= Beginning of Section =
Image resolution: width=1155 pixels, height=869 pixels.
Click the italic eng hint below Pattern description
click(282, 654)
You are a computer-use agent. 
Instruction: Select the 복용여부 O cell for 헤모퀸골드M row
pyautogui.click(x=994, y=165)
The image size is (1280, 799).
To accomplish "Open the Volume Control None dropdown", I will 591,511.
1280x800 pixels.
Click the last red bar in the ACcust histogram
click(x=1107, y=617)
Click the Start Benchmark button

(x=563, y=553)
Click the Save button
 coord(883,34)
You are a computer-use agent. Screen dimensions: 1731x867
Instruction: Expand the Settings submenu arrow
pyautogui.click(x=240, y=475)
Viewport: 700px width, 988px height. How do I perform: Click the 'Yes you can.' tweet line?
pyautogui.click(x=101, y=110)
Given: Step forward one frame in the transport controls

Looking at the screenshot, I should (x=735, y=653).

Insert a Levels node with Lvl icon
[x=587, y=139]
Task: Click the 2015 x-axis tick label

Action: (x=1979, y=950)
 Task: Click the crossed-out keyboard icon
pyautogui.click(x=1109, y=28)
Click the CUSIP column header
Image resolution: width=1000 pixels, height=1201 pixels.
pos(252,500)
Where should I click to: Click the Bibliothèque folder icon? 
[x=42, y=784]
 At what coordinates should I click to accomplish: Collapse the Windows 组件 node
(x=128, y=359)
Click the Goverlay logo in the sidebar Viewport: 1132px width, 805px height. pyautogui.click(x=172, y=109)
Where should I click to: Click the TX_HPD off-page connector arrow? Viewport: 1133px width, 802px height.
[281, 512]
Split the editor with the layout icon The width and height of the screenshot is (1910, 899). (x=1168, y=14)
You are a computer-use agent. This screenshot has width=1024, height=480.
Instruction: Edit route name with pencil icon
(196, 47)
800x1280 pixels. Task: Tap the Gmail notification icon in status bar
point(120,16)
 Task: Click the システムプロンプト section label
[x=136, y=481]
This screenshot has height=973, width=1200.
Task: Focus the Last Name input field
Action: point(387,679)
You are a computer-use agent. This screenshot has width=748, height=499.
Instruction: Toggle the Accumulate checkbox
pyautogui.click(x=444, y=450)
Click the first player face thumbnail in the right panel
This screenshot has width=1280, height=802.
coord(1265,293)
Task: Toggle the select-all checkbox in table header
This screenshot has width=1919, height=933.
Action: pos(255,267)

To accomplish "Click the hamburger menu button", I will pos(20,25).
= End of Section =
Copy out exactly the lines running from the line with "Task: Toggle the" to the end of the records, inclusive.

Task: Toggle the select-all checkbox in table header
This screenshot has width=1919, height=933.
Action: pos(255,267)

To accomplish "Click the hamburger menu button", I will pos(20,25).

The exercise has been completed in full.